▶ **YOUR ASSIGNMENT**
Look for the line containing "OK, accept all (97, 2526)" in the listing below; from there, output every line exactly, the last one included.

▶ **DATA EXTRACT**
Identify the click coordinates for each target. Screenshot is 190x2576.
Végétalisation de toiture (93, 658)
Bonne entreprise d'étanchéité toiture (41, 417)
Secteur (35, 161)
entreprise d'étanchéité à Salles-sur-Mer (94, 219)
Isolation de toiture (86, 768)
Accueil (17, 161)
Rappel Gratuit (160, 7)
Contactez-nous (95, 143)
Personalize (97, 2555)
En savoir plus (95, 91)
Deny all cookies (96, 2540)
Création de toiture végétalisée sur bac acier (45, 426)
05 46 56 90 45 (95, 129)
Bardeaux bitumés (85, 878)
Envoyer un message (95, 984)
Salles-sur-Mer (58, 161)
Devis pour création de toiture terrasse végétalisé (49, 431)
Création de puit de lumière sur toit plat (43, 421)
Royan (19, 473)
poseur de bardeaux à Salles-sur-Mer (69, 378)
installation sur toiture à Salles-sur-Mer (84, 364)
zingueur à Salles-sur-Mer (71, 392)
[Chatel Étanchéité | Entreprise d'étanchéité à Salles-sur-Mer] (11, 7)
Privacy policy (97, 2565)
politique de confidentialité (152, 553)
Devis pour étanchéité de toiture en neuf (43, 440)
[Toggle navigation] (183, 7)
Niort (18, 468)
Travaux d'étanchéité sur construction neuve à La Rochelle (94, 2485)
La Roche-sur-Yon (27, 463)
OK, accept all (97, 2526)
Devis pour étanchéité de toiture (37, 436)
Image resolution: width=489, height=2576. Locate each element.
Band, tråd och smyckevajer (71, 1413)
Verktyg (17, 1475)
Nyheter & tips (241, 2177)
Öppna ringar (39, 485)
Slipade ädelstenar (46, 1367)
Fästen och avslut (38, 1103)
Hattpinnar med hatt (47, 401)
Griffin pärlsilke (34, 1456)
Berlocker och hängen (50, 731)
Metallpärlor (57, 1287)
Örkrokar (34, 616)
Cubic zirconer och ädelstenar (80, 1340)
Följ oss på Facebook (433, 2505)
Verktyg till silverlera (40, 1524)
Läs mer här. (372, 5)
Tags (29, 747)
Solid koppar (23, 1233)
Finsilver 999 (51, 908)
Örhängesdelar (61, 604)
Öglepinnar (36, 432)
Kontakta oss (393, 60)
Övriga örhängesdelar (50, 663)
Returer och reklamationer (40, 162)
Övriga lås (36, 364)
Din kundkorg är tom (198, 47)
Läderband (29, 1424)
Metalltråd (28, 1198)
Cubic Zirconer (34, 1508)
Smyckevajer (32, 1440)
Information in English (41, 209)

▶ **EXERCISE RESPONSE**
OK, accept all (97, 2526)
Devis pour étanchéité de toiture (37, 436)
Image resolution: width=489, height=2576. Locate each element.
Band, tråd och smyckevajer (71, 1413)
Verktyg (17, 1475)
Nyheter & tips (241, 2177)
Öppna ringar (39, 485)
Slipade ädelstenar (46, 1367)
Fästen och avslut (38, 1103)
Hattpinnar med hatt (47, 401)
Griffin pärlsilke (34, 1456)
Berlocker och hängen (50, 731)
Metallpärlor (57, 1287)
Örkrokar (34, 616)
Cubic zirconer och ädelstenar (80, 1340)
Följ oss på Facebook (433, 2505)
Verktyg till silverlera (40, 1524)
Läs mer här. (372, 5)
Tags (29, 747)
Solid koppar (23, 1233)
Finsilver 999 (51, 908)
Örhängesdelar (61, 604)
Öglepinnar (36, 432)
Kontakta oss (393, 60)
Övriga örhängesdelar (50, 663)
Returer och reklamationer (40, 162)
Övriga lås (36, 364)
Din kundkorg är tom (198, 47)
Läderband (29, 1424)
Metalltråd (28, 1198)
Cubic Zirconer (34, 1508)
Smyckevajer (32, 1440)
Information in English (41, 209)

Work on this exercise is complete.